All communication within Apache projects is happening on or is mirrored to mailing lists. Most of these lists are public and archived. The Mail Data Set is derived from the public archives of Apache Flink’s developer and issues mailing lists (dev@flink.apache.org and issues@flink.apache.org).

1. Download the Mail Data Set

Download and extract the Mail Data Set by running the following commands

wget http://training.data-artisans.com/trainingData/flinkMails.gz

Please do not decompress or rename the .gz file.

Data format of the Mail Data Set

The Mail Data Set is formatted in a delimited text format. Email records are separated by a “##//##” char sequence. Each mail record has six fields:

MessageID  : String // a unique message id
Timestamp  : String // the mail deamon timestamp
Sender     : String // the sender of the mail
Subject    : String // the subject of the mail
Body       : String // the body of the mail (contains linebrakes)
Replied-To : String // the messageID of the mail this mail was replied to 
                    //   (may be “null”)

which are separated by a “#|#” char sequence.

Hence, the format of the file is

<MessageID>#|#<Timestamp>#|#<Sender>#|#<Subject>#|#<Body>#|#<RepliedTo>##//##<MessageId>#|#TimeStamp>#|#...
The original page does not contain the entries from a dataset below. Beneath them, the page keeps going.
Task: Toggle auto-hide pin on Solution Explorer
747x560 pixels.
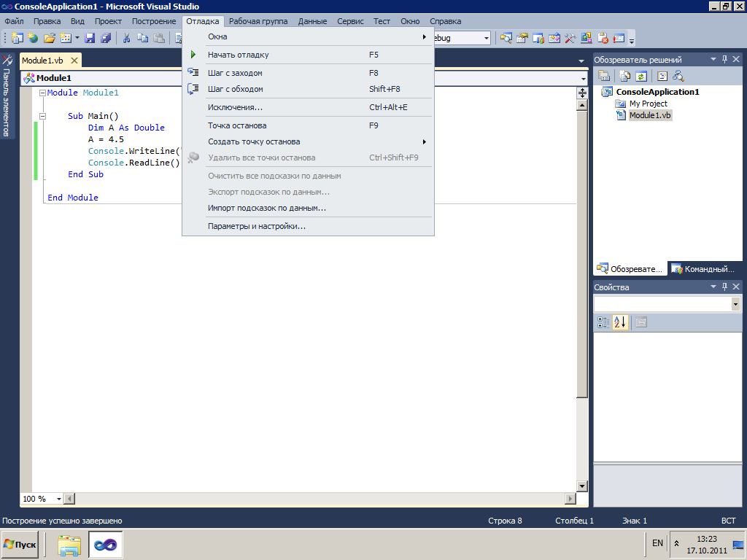Action: pyautogui.click(x=724, y=60)
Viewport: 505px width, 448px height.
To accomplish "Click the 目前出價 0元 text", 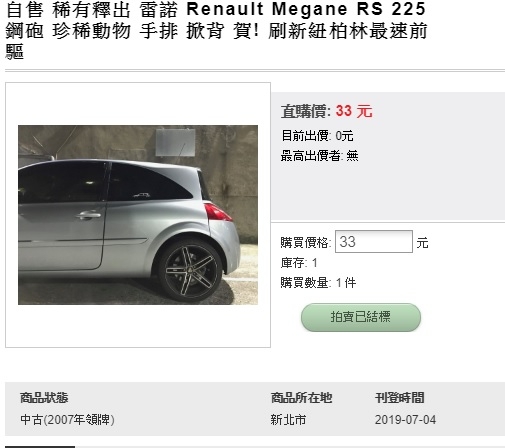I will pyautogui.click(x=317, y=136).
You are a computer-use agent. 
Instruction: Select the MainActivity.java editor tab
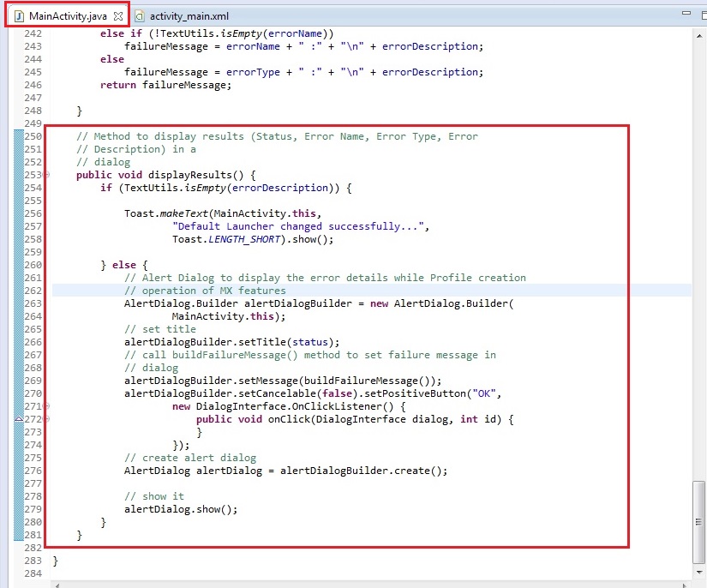point(68,16)
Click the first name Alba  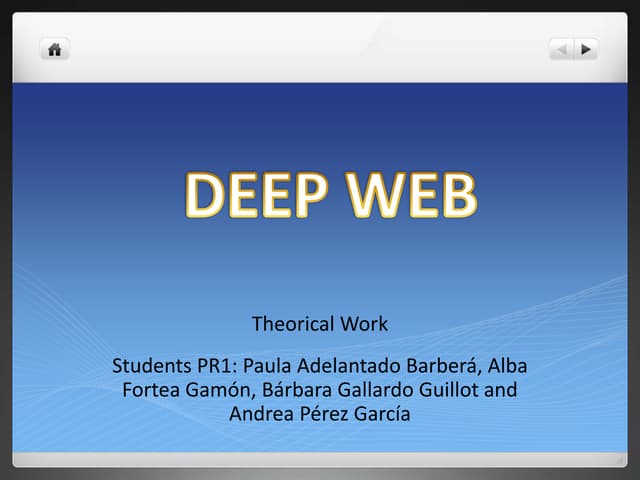tap(507, 364)
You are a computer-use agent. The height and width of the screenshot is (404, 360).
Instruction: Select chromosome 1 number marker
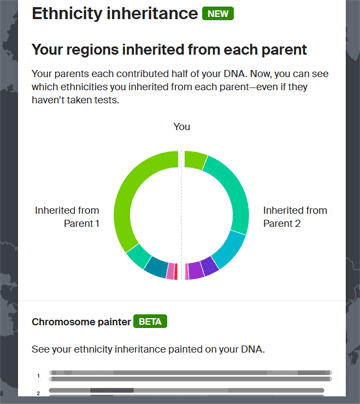tap(38, 376)
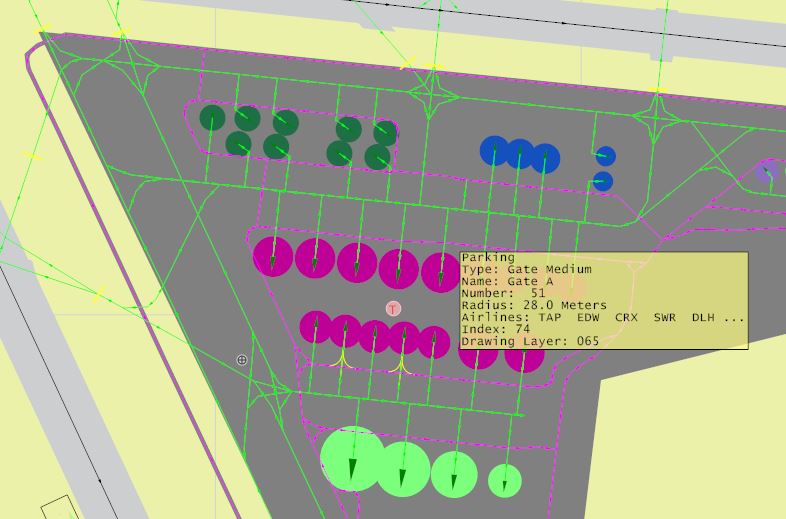Select leftmost magenta gate in upper row
Screen dimensions: 786x519
coord(273,255)
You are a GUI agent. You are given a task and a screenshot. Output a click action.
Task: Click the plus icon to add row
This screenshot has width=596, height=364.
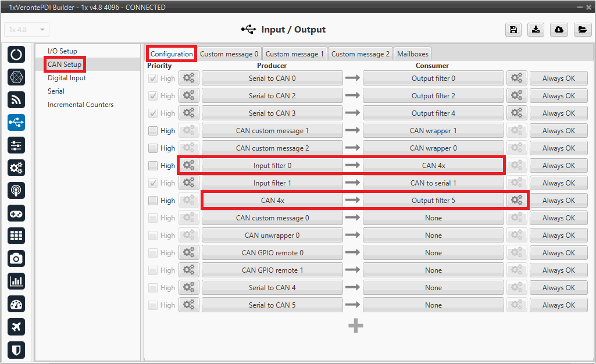click(x=355, y=326)
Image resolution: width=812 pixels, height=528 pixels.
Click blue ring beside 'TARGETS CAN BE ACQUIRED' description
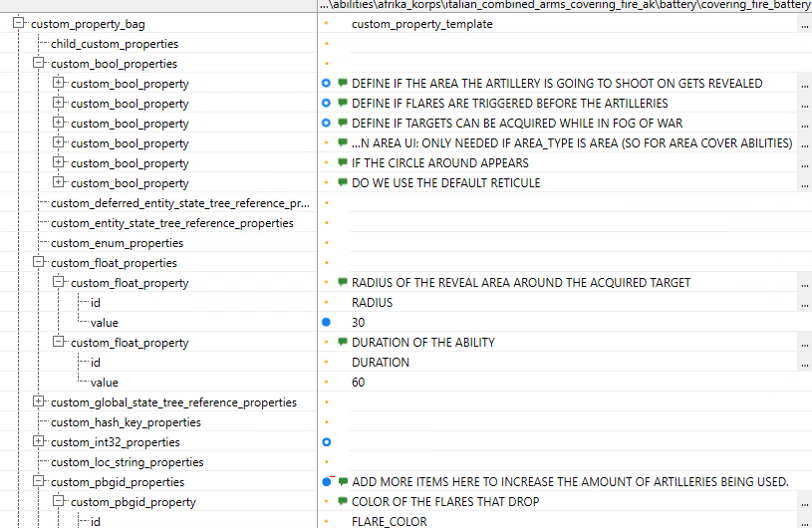[326, 124]
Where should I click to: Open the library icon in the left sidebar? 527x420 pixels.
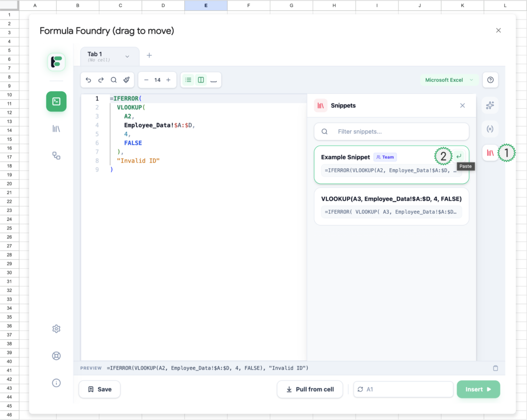[x=57, y=129]
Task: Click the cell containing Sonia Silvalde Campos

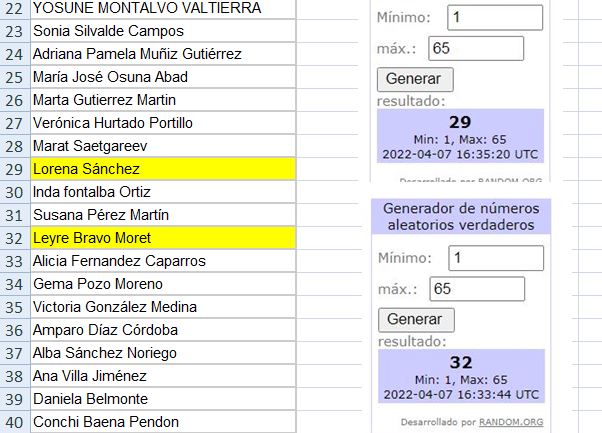Action: click(x=163, y=31)
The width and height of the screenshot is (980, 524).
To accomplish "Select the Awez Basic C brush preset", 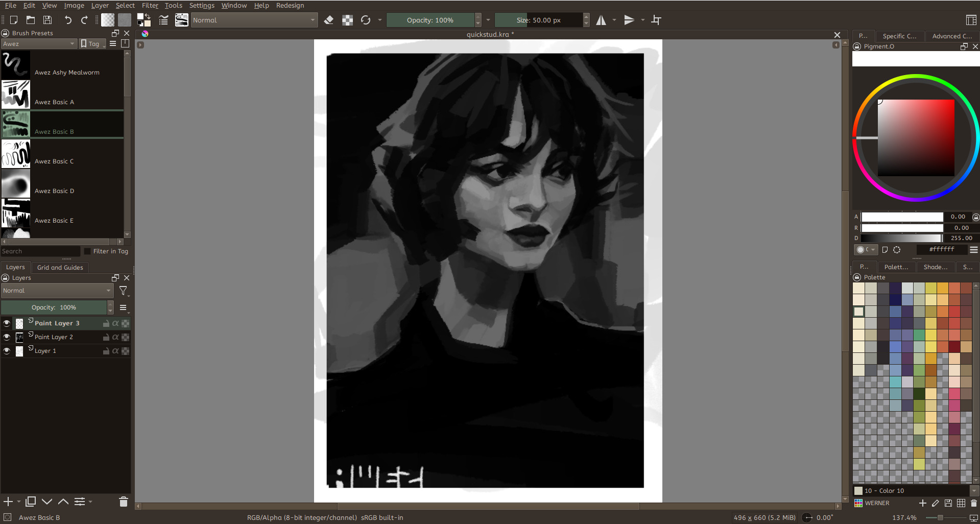I will (54, 161).
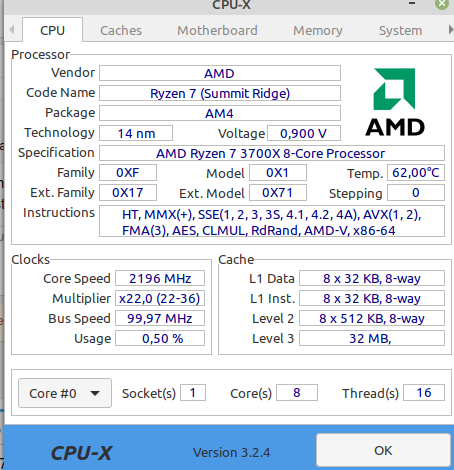Click the right tab scroll arrow
Image resolution: width=454 pixels, height=470 pixels.
click(x=450, y=30)

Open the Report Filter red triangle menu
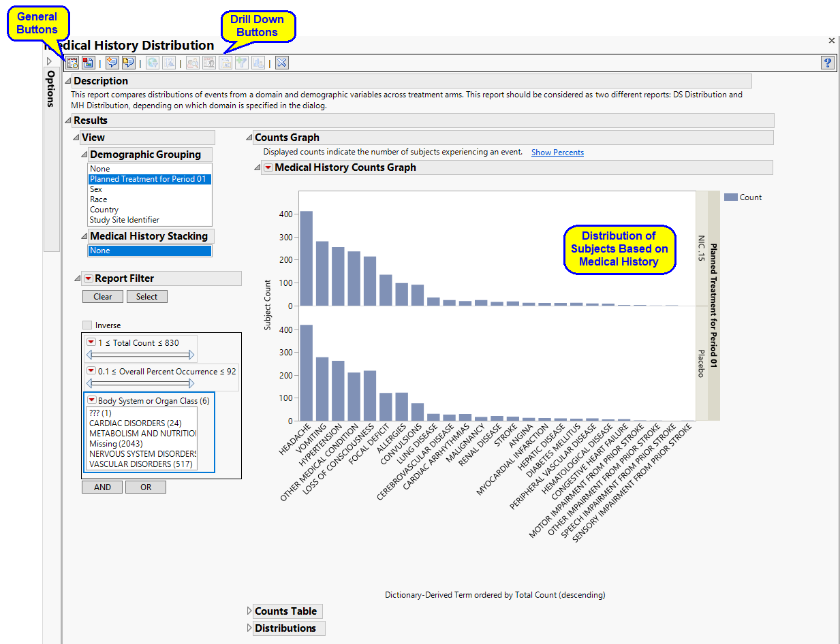tap(88, 278)
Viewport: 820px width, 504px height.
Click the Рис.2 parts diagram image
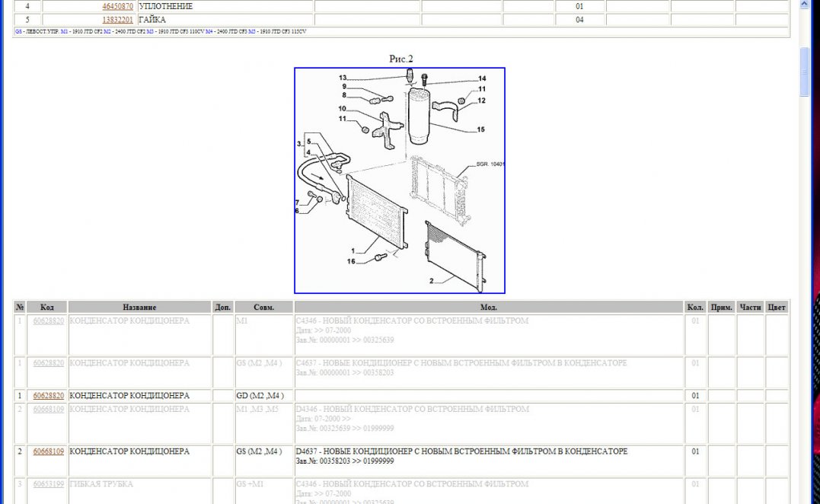pyautogui.click(x=400, y=180)
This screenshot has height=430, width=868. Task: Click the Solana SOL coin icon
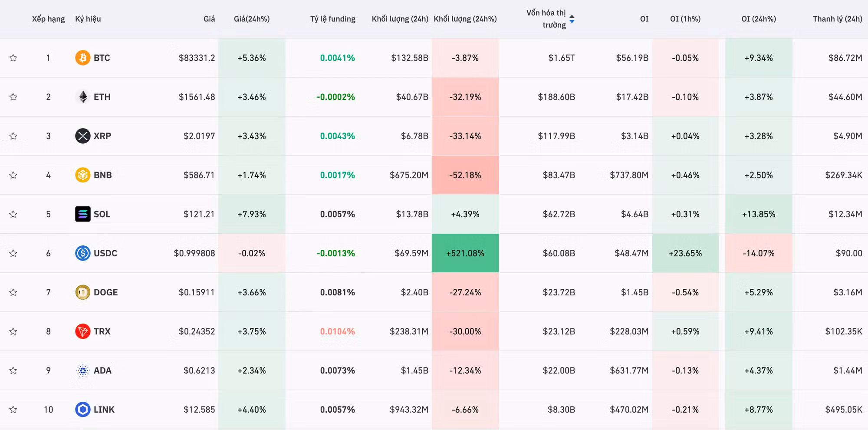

The Mail Data Set can be read using Flink’s CsvInputFormat. It will decompress the input file on-the-fly.

Java

// get an ExecutionEnvironment
ExecutionEnvironment env = ExecutionEnvironment.getExecutionEnvironment();

// read all fields
DataSet<Tuple6<String, String, String, String, String, String>> mails =
env.readCsvFile("/path/to/your/flinkMails.gz")
.lineDelimiter("##//##")
.fieldDelimiter("#|#")
.types(String.class, String.class, String.class,
String.class, String.class, String.class);

// read sender and body fields
DataSet<Tuple2<String, String>> senderBody =
env.readCsvFile("/path/to/your/flinkMails.gz")
.lineDelimiter("##//##")
.fieldDelimiter("#|#")
.includeFields("00101")
.types(String.class, String.class);

Scala

// get an ExecutionEnvironment
val env = ExecutionEnvironment.getExecutionEnvironment

// read all fields
val mails = env.readCsvFile[(String, String, String, String, String, String)](
"/path/to/your/flinkMails.gz",
lineDelimiter = "##//##",
fieldDelimiter = "#|#",
)

// read sender and body fields
val senderBody = env.readCsvFile[(String, String)](
"/path/to/your/flinkMails.gz",
lineDelimiter = "##//##",
fieldDelimiter = "#|#",
includedFields = Array(2,4)
)